Depression

Debunking The Authority Of The DSM

May 09, 2019
Book

Non-Diagnostic Therapy: Diagnosis As An Offering For Exploration

A common misunderstanding about our non-diagnostic therapy practice is that non-diagnostic means “no diagnosis” or “diagnosis = bad.” I’m not against diagnosis and not just because of insurance companies. There is a hugely significant body of work that has produced a few hundred diagnoses and an entire underlying framework for understanding human emotional suffering. Why would we throw that out?

My critique of diagnosis is that it is related to as a higher order of science, and as more significant than many other ways of understanding human suffering and emotionality. However, there are other ways to relate to diagnosis, specifically as an offering for exploration rather than an absolute authority.

There Are Many Ways Of Understanding Emotional Struggles: Diagnosis Is Just One

In a manner of speaking, diagnosis is a mode of understanding that may or may not be useful. But, who decides? The elevation of a certain type of science that underlies diagnosis is intense. It is represented as more important than other forms of understanding. I am deeply resistant to the idea that somehow diagnosis is some special, magical truth. There are so many ways of understanding emotional struggles, and seeing diagnosis as a sometimes useful one can help people see new possibilities of how to get better.

How Can We Debunk The DSM’s Authority?

My biggest objection (of many) of the relation to diagnosis as more significant is that the individual being diagnosed isn’t involved. To be clear, I’m not saying a therapist should open the DSM with a patient and pick a diagnosis. What I mean is that we have to find ways to debunking its authority.

Sometimes this means making fun of the DSM or the ways in which it’s taken so seriously. I like to acknowledge that sometimes it is really useful and was created by some really bright people, but that it was nonetheless created. I also like to make reference to the many, many other ways people make sense of suffering, whether religious, cultural or spiritual.

Seeing Diagnosis As One Mode Of Understanding Opens Up New Possibilities Of How To Get Better

We have a whole set of social guidelines and norms around how we relate to disease–the idea of suffering,  symptoms, the question of whether there is a cure or not, etc. Whether we’re aware of it or not, when we talk about emotional suffering using this language borrowed from medicine, it limits possibilities for how to get better.

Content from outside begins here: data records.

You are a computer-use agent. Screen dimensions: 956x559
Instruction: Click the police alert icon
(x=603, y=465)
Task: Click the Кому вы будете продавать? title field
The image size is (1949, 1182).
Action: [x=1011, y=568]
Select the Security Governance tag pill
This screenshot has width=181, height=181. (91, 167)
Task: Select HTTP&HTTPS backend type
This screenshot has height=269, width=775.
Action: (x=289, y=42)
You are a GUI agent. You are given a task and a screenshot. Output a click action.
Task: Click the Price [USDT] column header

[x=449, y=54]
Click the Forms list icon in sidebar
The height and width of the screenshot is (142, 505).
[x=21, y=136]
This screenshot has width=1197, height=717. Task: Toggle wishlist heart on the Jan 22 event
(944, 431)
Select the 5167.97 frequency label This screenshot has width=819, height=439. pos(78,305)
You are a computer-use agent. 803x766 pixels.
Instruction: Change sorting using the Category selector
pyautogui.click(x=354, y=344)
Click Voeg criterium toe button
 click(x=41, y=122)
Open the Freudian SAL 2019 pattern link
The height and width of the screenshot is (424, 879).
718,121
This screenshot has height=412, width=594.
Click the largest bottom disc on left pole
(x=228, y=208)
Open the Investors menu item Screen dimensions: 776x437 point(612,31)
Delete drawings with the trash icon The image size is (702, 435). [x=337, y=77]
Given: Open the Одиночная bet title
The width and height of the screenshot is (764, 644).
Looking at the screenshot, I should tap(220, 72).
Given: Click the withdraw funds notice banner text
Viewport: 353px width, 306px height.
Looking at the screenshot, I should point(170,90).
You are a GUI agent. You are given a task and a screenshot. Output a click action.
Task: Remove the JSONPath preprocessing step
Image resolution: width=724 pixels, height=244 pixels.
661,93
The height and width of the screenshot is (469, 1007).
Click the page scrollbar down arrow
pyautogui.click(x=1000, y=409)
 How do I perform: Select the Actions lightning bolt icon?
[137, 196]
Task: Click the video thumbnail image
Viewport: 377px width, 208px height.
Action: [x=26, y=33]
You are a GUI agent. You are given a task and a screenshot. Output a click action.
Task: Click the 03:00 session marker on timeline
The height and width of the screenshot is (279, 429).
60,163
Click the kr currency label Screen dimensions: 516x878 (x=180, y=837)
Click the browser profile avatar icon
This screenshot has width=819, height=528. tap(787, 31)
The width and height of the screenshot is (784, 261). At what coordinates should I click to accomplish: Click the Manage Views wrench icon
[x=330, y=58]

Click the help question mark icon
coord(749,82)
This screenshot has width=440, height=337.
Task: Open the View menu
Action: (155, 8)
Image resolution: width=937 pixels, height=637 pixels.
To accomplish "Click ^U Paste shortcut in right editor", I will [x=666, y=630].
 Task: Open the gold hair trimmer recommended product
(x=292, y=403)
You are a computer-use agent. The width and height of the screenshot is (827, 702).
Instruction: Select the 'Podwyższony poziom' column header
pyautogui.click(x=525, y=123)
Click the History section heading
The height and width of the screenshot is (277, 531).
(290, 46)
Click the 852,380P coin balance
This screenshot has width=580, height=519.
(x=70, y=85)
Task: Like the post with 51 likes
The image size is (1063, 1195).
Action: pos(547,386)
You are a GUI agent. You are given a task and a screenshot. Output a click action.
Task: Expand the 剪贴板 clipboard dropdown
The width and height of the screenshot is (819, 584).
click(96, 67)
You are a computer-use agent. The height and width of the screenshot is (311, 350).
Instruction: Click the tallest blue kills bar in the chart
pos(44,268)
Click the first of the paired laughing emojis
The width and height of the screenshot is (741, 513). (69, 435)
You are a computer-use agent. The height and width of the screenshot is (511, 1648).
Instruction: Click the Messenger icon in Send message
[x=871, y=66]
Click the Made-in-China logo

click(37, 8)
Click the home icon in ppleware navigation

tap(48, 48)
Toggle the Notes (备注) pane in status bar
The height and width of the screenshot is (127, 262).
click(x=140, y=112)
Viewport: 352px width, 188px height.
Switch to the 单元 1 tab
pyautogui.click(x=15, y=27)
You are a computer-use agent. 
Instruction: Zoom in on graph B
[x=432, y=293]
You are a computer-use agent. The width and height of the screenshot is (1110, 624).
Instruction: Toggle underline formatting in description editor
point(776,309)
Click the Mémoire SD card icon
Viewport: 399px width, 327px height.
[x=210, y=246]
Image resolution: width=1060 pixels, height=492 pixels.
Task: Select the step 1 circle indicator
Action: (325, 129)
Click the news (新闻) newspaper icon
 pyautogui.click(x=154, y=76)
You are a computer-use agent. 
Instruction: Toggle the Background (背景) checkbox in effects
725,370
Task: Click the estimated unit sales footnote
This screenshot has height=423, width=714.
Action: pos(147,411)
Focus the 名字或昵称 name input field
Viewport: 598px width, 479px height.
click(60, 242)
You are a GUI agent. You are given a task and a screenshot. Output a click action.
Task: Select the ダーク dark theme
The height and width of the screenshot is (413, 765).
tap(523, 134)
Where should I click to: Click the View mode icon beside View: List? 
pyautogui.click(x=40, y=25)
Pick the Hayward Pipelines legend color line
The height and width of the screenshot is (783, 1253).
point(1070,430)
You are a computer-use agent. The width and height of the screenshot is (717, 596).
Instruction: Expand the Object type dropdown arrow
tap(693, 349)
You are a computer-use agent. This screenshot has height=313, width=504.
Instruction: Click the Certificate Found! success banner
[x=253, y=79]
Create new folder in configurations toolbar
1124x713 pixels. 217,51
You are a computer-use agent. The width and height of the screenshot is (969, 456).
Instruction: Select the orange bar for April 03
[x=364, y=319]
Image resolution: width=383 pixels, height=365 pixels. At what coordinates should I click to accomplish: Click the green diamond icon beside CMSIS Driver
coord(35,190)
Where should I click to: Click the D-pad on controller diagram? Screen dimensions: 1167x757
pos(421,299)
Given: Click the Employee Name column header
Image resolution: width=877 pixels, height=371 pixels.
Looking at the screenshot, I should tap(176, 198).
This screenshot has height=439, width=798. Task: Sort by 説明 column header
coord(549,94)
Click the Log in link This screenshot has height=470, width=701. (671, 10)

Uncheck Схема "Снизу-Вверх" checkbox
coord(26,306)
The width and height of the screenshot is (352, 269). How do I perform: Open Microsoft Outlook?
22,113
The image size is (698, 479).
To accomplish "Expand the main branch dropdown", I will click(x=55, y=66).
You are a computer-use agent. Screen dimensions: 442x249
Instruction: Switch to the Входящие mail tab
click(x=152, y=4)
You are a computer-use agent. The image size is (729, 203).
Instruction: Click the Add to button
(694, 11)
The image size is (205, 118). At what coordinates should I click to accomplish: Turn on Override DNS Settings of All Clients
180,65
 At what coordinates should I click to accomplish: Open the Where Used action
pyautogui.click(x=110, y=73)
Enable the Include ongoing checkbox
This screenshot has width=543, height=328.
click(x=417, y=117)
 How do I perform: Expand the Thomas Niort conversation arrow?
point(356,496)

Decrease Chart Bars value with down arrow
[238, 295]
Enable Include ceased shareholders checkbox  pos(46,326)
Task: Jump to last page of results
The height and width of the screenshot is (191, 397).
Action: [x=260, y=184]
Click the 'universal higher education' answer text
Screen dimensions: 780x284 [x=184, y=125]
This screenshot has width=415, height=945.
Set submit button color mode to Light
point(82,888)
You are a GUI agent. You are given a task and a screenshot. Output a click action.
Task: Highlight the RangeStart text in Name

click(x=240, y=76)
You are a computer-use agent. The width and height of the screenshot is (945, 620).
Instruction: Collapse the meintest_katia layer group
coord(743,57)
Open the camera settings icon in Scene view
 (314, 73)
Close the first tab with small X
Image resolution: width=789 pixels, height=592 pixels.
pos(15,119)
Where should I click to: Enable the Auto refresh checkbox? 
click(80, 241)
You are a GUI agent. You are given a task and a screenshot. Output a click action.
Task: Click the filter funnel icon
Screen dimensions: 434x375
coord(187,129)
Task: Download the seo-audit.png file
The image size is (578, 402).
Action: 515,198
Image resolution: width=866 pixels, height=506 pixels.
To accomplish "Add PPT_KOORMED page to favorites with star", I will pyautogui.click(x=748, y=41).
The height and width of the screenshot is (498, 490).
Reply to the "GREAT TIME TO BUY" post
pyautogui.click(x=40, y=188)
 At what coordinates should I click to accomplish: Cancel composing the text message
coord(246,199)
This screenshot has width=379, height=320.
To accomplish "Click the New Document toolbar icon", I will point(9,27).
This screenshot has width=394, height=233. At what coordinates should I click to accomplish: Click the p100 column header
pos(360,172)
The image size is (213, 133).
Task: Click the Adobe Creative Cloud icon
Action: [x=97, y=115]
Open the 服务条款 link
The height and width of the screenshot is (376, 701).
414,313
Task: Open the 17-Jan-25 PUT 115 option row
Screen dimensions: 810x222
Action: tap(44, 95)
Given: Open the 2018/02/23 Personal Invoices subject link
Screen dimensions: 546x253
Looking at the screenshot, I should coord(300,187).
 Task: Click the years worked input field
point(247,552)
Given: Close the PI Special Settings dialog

For example, people talk about “living with depression” or “coping with anxiety” in language similar to discussing diabetes or Crohn’s disease, with terms like symptom management or side effects. Depression is understood as something that can be cured or not cured in varying degrees. But, what if we stepped off that axis of understanding? What if we didn’t relate to depression as a discrete phenomenon, understandable in a similar manner as a blood test? What if we looked at it as a complicated response that might include, among other things, grief, alienation, historical and contemporary adaptations to trauma and yes, perhaps, a very understandable emotional state in response to an unhappy set of conditions?

Seeing depression as a disease can be a helpful part of this mix, but it can also be limiting. By relating to diagnosis, instead, as one mode of understanding, we can examine parts of our lives that we wouldn’t perhaps look at in an exam room, whether our relationship, our losses, our social location, the stability of our job and the lack of social safety net, or poor social supports we provide to new moms.